* _Aim_:
Copy the listing word for word from its first line through the line containing "[x=1078, y=112]", with both ends included.

* _Records taken from a collection_:
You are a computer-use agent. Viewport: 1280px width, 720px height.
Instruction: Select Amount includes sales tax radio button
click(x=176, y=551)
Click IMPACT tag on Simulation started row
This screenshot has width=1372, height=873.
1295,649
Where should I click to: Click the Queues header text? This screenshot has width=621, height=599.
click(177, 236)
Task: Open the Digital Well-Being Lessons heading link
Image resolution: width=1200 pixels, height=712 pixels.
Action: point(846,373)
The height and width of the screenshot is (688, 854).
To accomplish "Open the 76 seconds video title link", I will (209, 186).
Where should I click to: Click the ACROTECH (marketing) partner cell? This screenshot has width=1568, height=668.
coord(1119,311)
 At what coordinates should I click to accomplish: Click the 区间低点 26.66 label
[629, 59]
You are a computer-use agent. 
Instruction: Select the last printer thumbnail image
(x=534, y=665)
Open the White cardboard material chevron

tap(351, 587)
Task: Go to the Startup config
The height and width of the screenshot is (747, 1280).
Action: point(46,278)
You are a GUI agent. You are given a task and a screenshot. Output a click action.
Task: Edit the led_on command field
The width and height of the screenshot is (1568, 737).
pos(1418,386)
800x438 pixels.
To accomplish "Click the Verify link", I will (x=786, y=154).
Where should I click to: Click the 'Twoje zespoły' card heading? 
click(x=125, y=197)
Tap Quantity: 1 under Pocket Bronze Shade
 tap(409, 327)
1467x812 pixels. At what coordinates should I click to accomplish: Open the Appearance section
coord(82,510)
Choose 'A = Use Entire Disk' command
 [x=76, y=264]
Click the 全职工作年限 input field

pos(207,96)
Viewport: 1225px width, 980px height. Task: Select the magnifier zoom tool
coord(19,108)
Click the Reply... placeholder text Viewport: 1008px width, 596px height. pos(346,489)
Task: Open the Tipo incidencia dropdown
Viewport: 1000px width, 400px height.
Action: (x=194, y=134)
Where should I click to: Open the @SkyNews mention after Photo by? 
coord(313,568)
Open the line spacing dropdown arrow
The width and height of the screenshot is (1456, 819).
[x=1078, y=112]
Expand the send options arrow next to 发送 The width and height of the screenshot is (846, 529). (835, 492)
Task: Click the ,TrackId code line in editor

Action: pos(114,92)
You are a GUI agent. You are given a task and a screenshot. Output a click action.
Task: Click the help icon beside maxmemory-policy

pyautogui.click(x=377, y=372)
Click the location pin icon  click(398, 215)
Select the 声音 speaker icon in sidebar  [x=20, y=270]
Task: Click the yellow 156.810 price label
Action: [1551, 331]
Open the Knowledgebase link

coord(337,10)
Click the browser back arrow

* _Result below_:
You are a computer-use agent. Viewport: 1280px width, 720px height.
Instruction: Select Amount includes sales tax radio button
click(x=176, y=551)
Click IMPACT tag on Simulation started row
This screenshot has width=1372, height=873.
1295,649
Where should I click to: Click the Queues header text? This screenshot has width=621, height=599.
click(177, 236)
Task: Open the Digital Well-Being Lessons heading link
Image resolution: width=1200 pixels, height=712 pixels.
Action: point(846,373)
The height and width of the screenshot is (688, 854).
To accomplish "Open the 76 seconds video title link", I will (209, 186).
Where should I click to: Click the ACROTECH (marketing) partner cell? This screenshot has width=1568, height=668.
coord(1119,311)
 At what coordinates should I click to accomplish: Click the 区间低点 26.66 label
[629, 59]
You are a computer-use agent. 
Instruction: Select the last printer thumbnail image
(x=534, y=665)
Open the White cardboard material chevron

tap(351, 587)
Task: Go to the Startup config
The height and width of the screenshot is (747, 1280).
Action: point(46,278)
You are a GUI agent. You are given a task and a screenshot. Output a click action.
Task: Edit the led_on command field
The width and height of the screenshot is (1568, 737).
pos(1418,386)
800x438 pixels.
To accomplish "Click the Verify link", I will (x=786, y=154).
Where should I click to: Click the 'Twoje zespoły' card heading? 
click(x=125, y=197)
Tap Quantity: 1 under Pocket Bronze Shade
 tap(409, 327)
1467x812 pixels. At what coordinates should I click to accomplish: Open the Appearance section
coord(82,510)
Choose 'A = Use Entire Disk' command
 [x=76, y=264]
Click the 全职工作年限 input field

pos(207,96)
Viewport: 1225px width, 980px height. Task: Select the magnifier zoom tool
coord(19,108)
Click the Reply... placeholder text Viewport: 1008px width, 596px height. pos(346,489)
Task: Open the Tipo incidencia dropdown
Viewport: 1000px width, 400px height.
Action: (x=194, y=134)
Where should I click to: Open the @SkyNews mention after Photo by? 
coord(313,568)
Open the line spacing dropdown arrow
The width and height of the screenshot is (1456, 819).
[x=1078, y=112]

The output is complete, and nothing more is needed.